_EXERCISE_:
Could you reproduce all of the following entries exactly?

(Stored records)

==*==

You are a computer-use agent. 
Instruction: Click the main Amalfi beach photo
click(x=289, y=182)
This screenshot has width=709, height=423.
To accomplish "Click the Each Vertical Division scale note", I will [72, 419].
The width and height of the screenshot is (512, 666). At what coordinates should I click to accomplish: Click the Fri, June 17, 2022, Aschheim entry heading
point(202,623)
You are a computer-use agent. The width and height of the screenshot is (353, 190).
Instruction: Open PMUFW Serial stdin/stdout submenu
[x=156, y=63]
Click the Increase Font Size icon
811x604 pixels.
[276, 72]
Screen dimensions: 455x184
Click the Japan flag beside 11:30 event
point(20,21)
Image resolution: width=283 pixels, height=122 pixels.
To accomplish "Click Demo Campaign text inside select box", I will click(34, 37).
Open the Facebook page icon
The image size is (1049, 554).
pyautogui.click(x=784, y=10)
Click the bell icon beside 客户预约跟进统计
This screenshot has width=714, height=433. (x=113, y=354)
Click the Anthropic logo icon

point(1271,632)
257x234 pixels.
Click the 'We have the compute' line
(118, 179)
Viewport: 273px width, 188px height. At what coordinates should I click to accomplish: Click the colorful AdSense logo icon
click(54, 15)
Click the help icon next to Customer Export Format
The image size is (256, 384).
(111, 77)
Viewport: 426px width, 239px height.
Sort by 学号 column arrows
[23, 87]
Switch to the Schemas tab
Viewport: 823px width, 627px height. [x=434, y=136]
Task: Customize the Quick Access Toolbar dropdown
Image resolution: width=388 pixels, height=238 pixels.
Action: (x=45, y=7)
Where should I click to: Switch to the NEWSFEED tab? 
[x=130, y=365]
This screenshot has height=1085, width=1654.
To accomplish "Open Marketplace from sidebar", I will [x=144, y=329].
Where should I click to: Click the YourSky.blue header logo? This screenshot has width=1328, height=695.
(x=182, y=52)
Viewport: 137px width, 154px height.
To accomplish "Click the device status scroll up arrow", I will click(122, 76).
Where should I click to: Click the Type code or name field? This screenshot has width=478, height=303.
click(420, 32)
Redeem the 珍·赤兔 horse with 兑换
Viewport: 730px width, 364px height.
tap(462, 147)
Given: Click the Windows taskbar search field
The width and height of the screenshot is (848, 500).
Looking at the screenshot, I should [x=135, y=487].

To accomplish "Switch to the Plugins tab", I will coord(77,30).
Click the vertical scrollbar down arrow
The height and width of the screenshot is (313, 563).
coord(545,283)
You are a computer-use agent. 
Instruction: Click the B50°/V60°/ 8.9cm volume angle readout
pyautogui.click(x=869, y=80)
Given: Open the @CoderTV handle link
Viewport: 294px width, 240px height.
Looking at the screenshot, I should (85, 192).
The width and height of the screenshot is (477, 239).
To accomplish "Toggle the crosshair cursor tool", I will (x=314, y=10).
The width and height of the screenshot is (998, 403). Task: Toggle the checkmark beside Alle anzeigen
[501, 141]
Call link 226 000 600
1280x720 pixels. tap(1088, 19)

==*==

_YOUR SOLUTION_:
You are a computer-use agent. 
Instruction: Click the main Amalfi beach photo
click(x=289, y=182)
This screenshot has width=709, height=423.
To accomplish "Click the Each Vertical Division scale note", I will [72, 419].
The width and height of the screenshot is (512, 666). At what coordinates should I click to accomplish: Click the Fri, June 17, 2022, Aschheim entry heading
point(202,623)
You are a computer-use agent. The width and height of the screenshot is (353, 190).
Instruction: Open PMUFW Serial stdin/stdout submenu
[x=156, y=63]
Click the Increase Font Size icon
811x604 pixels.
[276, 72]
Screen dimensions: 455x184
Click the Japan flag beside 11:30 event
point(20,21)
Image resolution: width=283 pixels, height=122 pixels.
To accomplish "Click Demo Campaign text inside select box", I will click(34, 37).
Open the Facebook page icon
The image size is (1049, 554).
pyautogui.click(x=784, y=10)
Click the bell icon beside 客户预约跟进统计
This screenshot has width=714, height=433. (x=113, y=354)
Click the Anthropic logo icon

point(1271,632)
257x234 pixels.
Click the 'We have the compute' line
(118, 179)
Viewport: 273px width, 188px height. At what coordinates should I click to accomplish: Click the colorful AdSense logo icon
click(54, 15)
Click the help icon next to Customer Export Format
The image size is (256, 384).
(111, 77)
Viewport: 426px width, 239px height.
Sort by 学号 column arrows
[23, 87]
Switch to the Schemas tab
Viewport: 823px width, 627px height. [x=434, y=136]
Task: Customize the Quick Access Toolbar dropdown
Image resolution: width=388 pixels, height=238 pixels.
Action: (x=45, y=7)
Where should I click to: Switch to the NEWSFEED tab? 
[x=130, y=365]
This screenshot has height=1085, width=1654.
To accomplish "Open Marketplace from sidebar", I will [x=144, y=329].
Where should I click to: Click the YourSky.blue header logo? This screenshot has width=1328, height=695.
(x=182, y=52)
Viewport: 137px width, 154px height.
To accomplish "Click the device status scroll up arrow", I will click(122, 76).
Where should I click to: Click the Type code or name field? This screenshot has width=478, height=303.
click(420, 32)
Redeem the 珍·赤兔 horse with 兑换
Viewport: 730px width, 364px height.
tap(462, 147)
Given: Click the Windows taskbar search field
The width and height of the screenshot is (848, 500).
Looking at the screenshot, I should [x=135, y=487].

To accomplish "Switch to the Plugins tab", I will coord(77,30).
Click the vertical scrollbar down arrow
The height and width of the screenshot is (313, 563).
coord(545,283)
You are a computer-use agent. 
Instruction: Click the B50°/V60°/ 8.9cm volume angle readout
pyautogui.click(x=869, y=80)
Given: Open the @CoderTV handle link
Viewport: 294px width, 240px height.
Looking at the screenshot, I should (85, 192).
The width and height of the screenshot is (477, 239).
To accomplish "Toggle the crosshair cursor tool", I will (x=314, y=10).
The width and height of the screenshot is (998, 403). Task: Toggle the checkmark beside Alle anzeigen
[501, 141]
Call link 226 000 600
1280x720 pixels. tap(1088, 19)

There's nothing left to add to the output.